* AIM OF THE EXERCISE
Repeat word for word the passage of the article below on exercise and depression in heart failure patients, starting at "Exercise offers numerous" and ending at "drop with exercise.".

#### DOCUMENT TEXT ####

Exercise Helps Ease Depression in Heart Failure Patients
A new study has discovered that exercise could prove to be beneficial to people who have had heart failure and are also depressed. Researchers suggests that those who exercise for an hour and a half to two hours each week had a slightly lower depression score, which resulted in a reduced risk of re-hospitalisation and death related to heart complaints. People who have cardiac disease commonly suffer from depression, so this study could prove to be beneficial to those with the disease and mental health condition. However, researchers stated that at present the effect of exercise is only modest – further studies would need to take place to see if there are any ways of improving this or garnering a more effective response from the regime. Nearly six million people in the US alone have heart failure, with those figures rising exponentially when the rest of the world is factored in. Up to 40 percent of these people also struggle with depression.
Exercise offers numerous benefits for our health, namely that it improves our circulation, reduces the risk of heart problems, stroke and obesity-related diseases, and it improves our mood – previous studies have shown that those who exercise regularly see an improvement in their overall wellbeing. It can help to lower stress and ease anxiety, both of which are known to be aggravators for heart strain. The study was carried out over a four year period and involved 2322 stable heart failure patients. The patients took part in three thirty-minute workout sessions for three months, and then were given a treadmill or stationary bike to continue their workouts at home for a further nine months. Around 28 percent of these people were clinically depressed at the start of the study, but this tended to drop with exercise.

#### EXCERPTED RECORDS ####

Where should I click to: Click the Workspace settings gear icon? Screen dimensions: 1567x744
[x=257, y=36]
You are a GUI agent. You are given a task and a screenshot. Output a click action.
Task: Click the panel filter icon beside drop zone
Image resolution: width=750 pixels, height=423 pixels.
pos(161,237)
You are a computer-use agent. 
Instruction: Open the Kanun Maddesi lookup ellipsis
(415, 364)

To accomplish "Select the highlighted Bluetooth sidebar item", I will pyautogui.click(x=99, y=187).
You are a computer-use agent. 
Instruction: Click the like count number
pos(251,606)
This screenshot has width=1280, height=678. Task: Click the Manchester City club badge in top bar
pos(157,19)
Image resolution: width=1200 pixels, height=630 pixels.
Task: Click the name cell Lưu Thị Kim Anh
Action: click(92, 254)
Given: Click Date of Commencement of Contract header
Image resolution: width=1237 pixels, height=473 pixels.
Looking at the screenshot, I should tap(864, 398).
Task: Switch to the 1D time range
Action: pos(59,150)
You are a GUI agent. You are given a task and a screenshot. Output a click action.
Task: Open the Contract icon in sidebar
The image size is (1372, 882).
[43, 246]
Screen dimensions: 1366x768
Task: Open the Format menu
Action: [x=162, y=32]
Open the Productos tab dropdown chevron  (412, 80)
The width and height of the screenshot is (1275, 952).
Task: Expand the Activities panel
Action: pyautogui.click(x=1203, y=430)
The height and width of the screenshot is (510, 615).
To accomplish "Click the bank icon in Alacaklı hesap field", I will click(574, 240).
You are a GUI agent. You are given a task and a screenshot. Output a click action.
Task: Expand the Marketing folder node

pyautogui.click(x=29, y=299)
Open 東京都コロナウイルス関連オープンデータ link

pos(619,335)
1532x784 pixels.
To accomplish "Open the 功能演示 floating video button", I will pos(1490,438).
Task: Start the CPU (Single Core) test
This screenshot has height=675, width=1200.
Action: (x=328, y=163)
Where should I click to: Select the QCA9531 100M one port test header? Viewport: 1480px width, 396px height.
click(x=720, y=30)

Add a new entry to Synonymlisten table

####

* TASK OUTPUT
Exercise offers numerous benefits for our health, namely that it improves our circulation, reduces the risk of heart problems, stroke and obesity-related diseases, and it improves our mood – previous studies have shown that those who exercise regularly see an improvement in their overall wellbeing. It can help to lower stress and ease anxiety, both of which are known to be aggravators for heart strain. The study was carried out over a four year period and involved 2322 stable heart failure patients. The patients took part in three thirty-minute workout sessions for three months, and then were given a treadmill or stationary bike to continue their workouts at home for a further nine months. Around 28 percent of these people were clinically depressed at the start of the study, but this tended to drop with exercise.